Over the course of 20 months on the road from San Francisco to Ushuaia, I was scared two times. The first time was just a few weeks into our trip. Sleeping on a beach in Baja one night, I had a scare when four men pulled up just next to us on the deserted coastline. They ended up being teenagers who probably saw our Volkswagen van and figured we had drugs. They smoked a few cigarettes and left when they found out we did not. The second time I was scared was in the Argentine city of Tucumán, where we were stranded for a few days with car problems. These days happened to be the same few days that riots were erupting in large cities across the country. One night we came back to our hotel to find a crowd of merchants armed mostly with sticks and metal rods, but a few old shotguns as well—guarding the market against potential looters. The next day, walking around downtown, half of the stores were closed and the other half could only be accessed through the ubiquitous pull-down riot shields. Shop workers were papering over their windows to prevent glass breakage, as it seemed they had done before. There was a palpable tension in the area, and I thought I could feel people’s eyes on each other, waiting for someone to start trouble. Argentines are used to this kind of insecurity. They think Colombia is scary, but we avoided the trouble spots of Colombia the same way we avoided drug territory in Mexico. Juan likes to say that there are two kinds of people: people who are afraid of Mexico, and people who have been there. True, there are trouble spots around the border—these are the places that get all of the media attention—but you can avoid going to them altogether, the same way we avoided certain parts of San Francisco and Oakland, after living and working in these cities for years. You learn how to deal with it and you avoid thinking about it. You can’t live your life afraid.

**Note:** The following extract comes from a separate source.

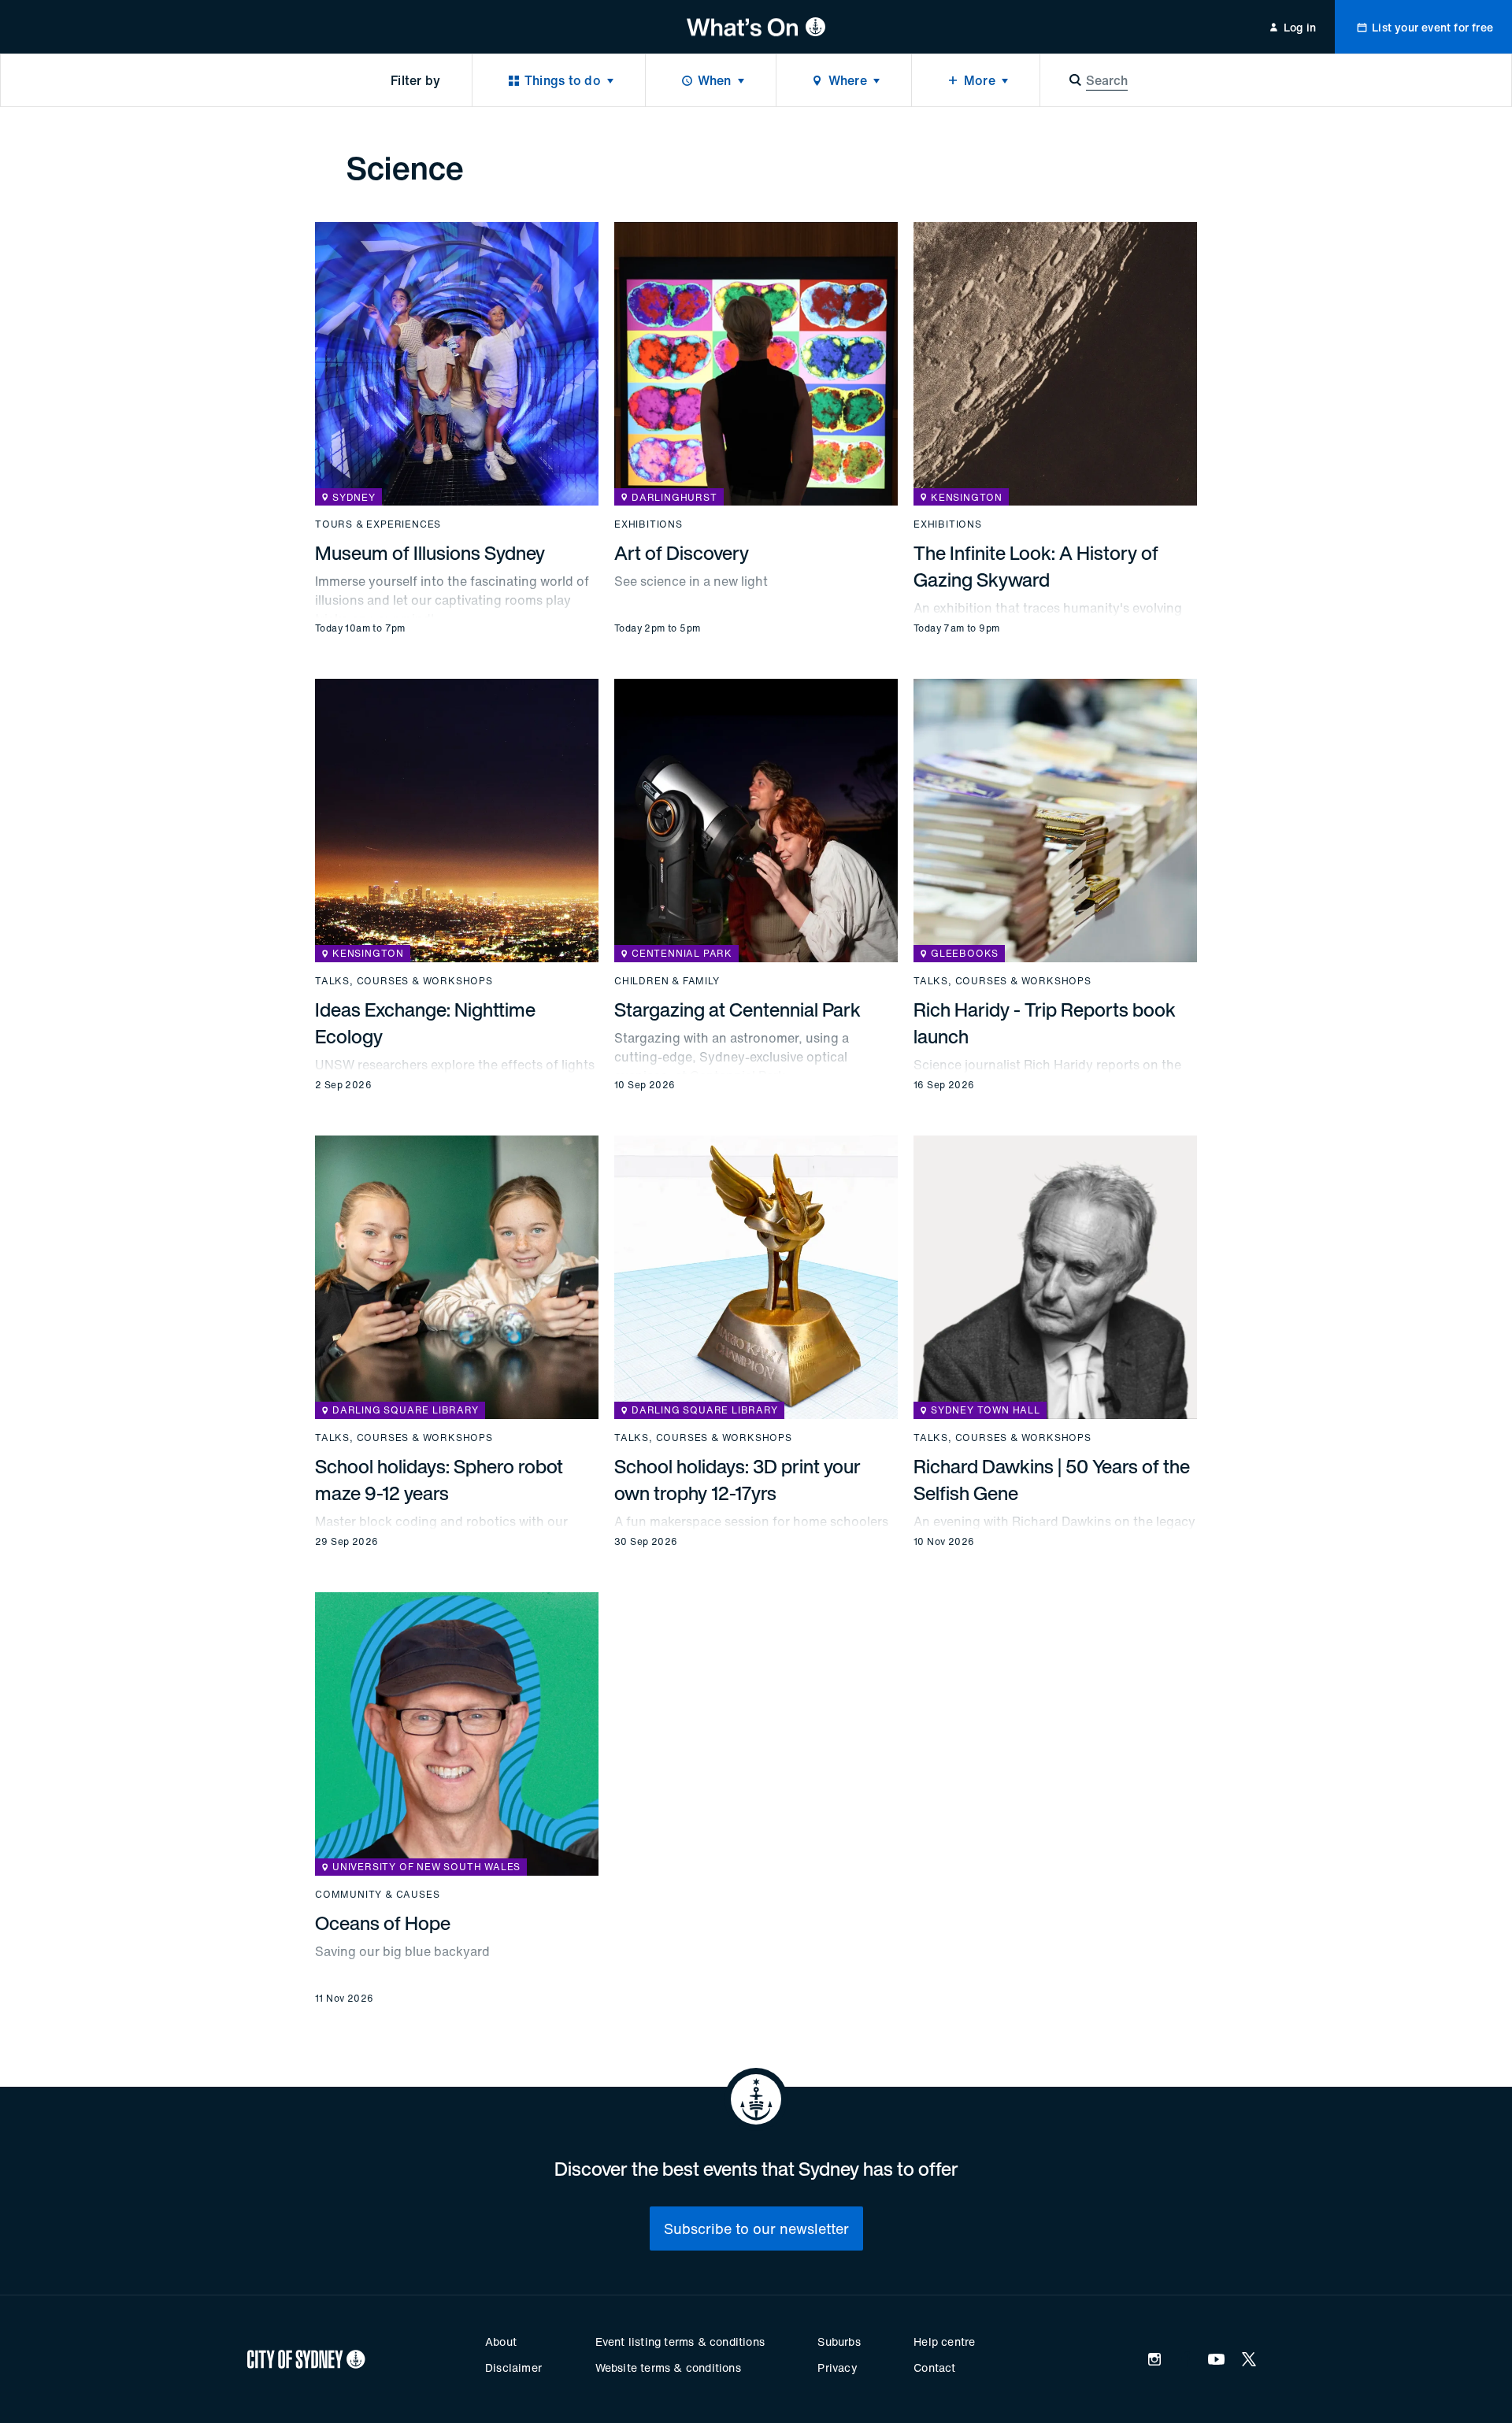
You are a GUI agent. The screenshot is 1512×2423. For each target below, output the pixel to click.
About (501, 2341)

But now, as we prepare to return home to California, I feel the return of a feeling that I had been so accustomed to that I had forgotten it was there. At lunch the other day, Juan asked me if I’d heard that six people had died in Santa Barbara. I winced: a shooting? I hated that this was the first thing that came to mind—a willful act, and not some kind of traffic accident. But in the months before we left the Bay Area in September 2012, a man killed seven people at a college in Oakland, and then another disturbed man killed twelve at a movie theater in Aurora, Colorado. Then just before Christmas, as we spent the night in Palenque, we heard about Sandy Hook. It goes on and on. A few months ago, it was a shooting in Fort Hood—again. From down here, our country seems to be the one we should fear the most.

I’m sure there are many contributing factors to the rise in mass shootings in the US: a an ailing health care system that fails to adequately address the mentally ill, a cultural glorification of violence, an increased incidence of social disorders—but the single biggest way to reduce these manifestations of tragedy would be to reform gun laws. Guns are legal to own here in Argentina, but when I asked Juan if he would know how to go about getting one if he suddenly wanted one, he answered he did not. I, on the other hand, who has never shot—nor wanted to shoot—a weapon, answered that I would probably go to a pawn shop. Or Wal-Mart.

Browsing the news on my reader, I looked and saw that the word “rampage” is now a tag that I can include in my favorite topics list. And yet down here, nobody asks us if we’re scared to go home to such a violent country. These terrible events are not contained to a few rebel hot spots in drug and guerrilla country, places that may loom large in the media consciousness but are in fact easy to avoid. These horrible occurrences are increasingly common and widespread, taking place in ordinary towns that I would never tell a tourist to avoid. When these acts of violence occur with such frequency, we can no longer view them as isolated, random incidents, but part of a larger, disturbing trend that we must confront directly. All of us are at risk. A year and a half abroad has re-sensitized me to the fear of this sort of violence. It hasn’t been a part of my everyday life for the past twenty months, and I don’t want it to be.

President Obama has a plan in place, but it’s not happening fast enough.